→ **Required tasks**:
1 > From the passage on the Sumy missile strike, extract the part that opens with the words containing "The strikes with" and closes with "unconditional 30-day ceasefire.".
2 > List every person named in the passage on the Sumy missile strike.

Russia has admitted to carrying out a ballistic missile attack on the northeastern Ukrainian city of Sumy that killed at least 34 civilians and injured a further 119, but blamed Kyiv for the casualties.
Moscow’s defence ministry said on Monday it had struck a gathering of Ukrainian military commanders the previous day and claimed, without evidence, to have killed more than 60 servicemen.
It did not comment directly on the civilian death toll, but said Ukraine’s government was “continuing to use the Ukrainian population as a human shield by placing military facilities and holding events with members of the military in the centre of a thickly populated city”.
The strikes with two ballistic missiles on Palm Sunday, a week before Ukrainians and Russians alike celebrate Orthodox Easter, are a further blow to US President Donald Trump’s attempts to broker an unconditional 30-day ceasefire.
While Ukraine has agreed to Trump’s offer, Russian President Vladimir Putin has taken a hard line and shown no signs of stepping back from his maximalist demands for ending his three-year invasion of the country.
Putin’s spokesperson Dmitry Peskov told reporters on Monday that Russia’s military “exclusively carries out strikes against military and military-related targets”.
The Russian admission of the missile strike also appeared to contradict Trump’s claims on Sunday evening that Russia had “made a mistake” in the attack.

→ **Given data**:
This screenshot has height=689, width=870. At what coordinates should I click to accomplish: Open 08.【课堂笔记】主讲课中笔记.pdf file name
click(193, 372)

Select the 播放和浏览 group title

...

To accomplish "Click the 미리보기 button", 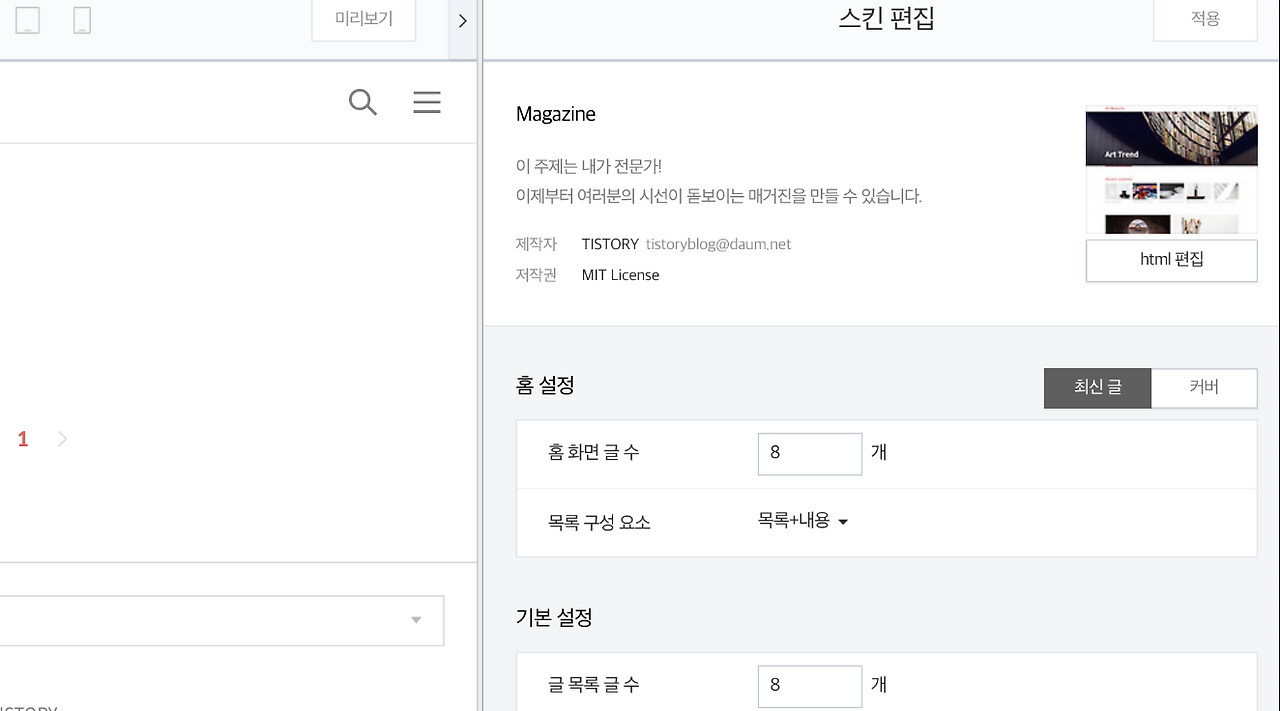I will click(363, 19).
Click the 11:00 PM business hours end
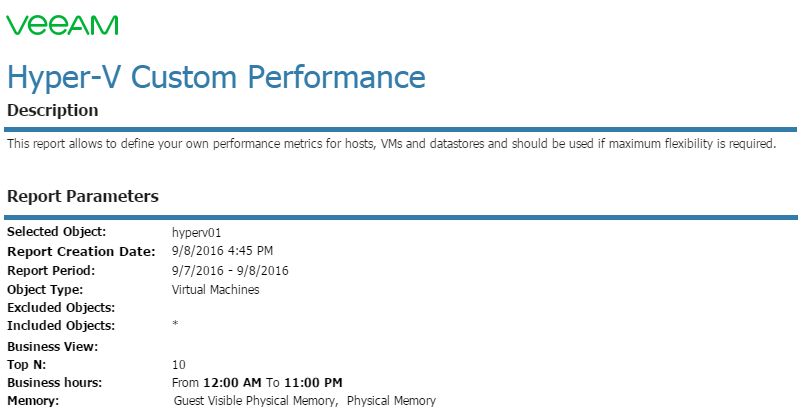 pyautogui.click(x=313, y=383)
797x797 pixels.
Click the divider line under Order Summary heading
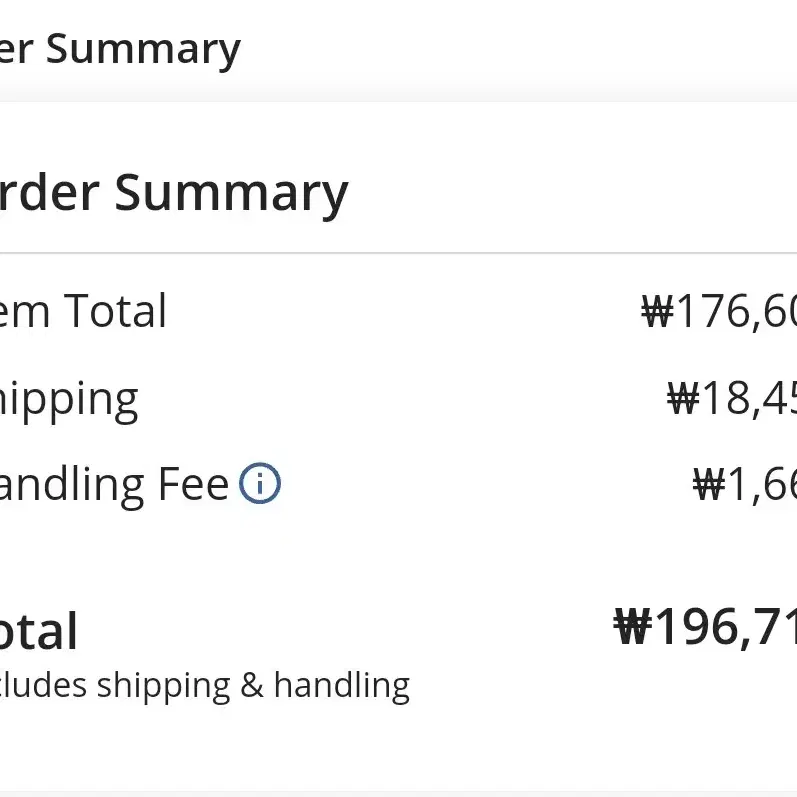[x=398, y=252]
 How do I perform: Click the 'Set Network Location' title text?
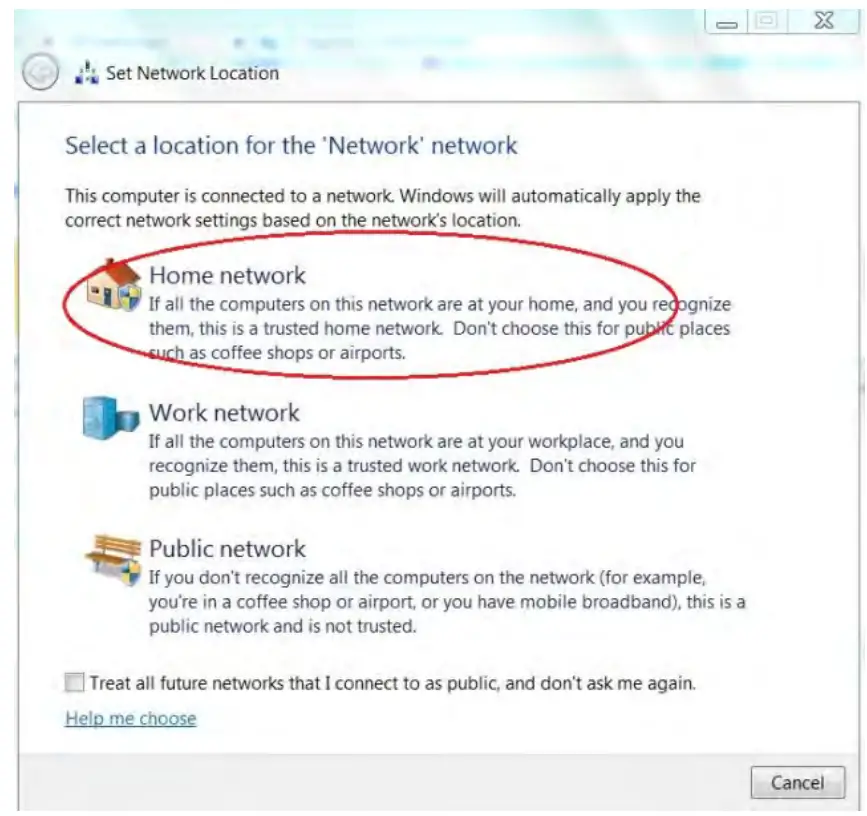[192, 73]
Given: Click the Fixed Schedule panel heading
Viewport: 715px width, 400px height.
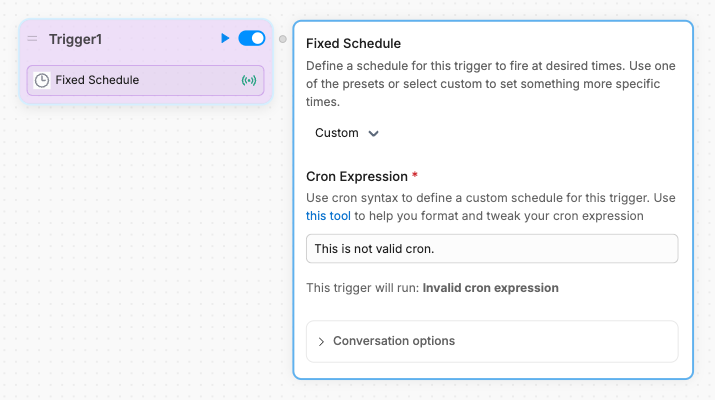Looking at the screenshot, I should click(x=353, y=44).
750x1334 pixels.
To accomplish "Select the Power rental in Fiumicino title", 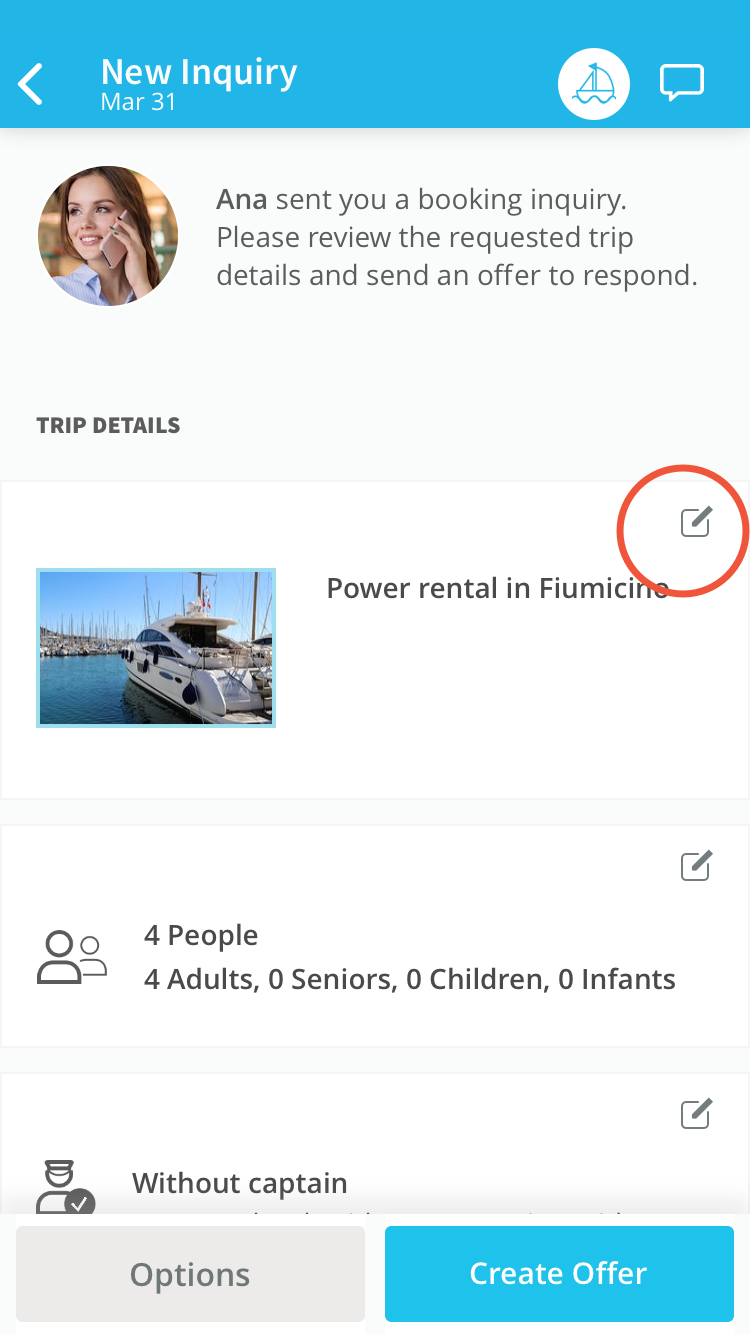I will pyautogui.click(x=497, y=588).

→ **Results of the tasks**:
1 >
The strikes with two ballistic missiles on Palm Sunday, a week before Ukrainians and Russians alike celebrate Orthodox Easter, are a further blow to US President Donald Trump’s attempts to broker an unconditional 30-day ceasefire.

2 >
Donald Trump
Vladimir Putin
Dmitry Peskov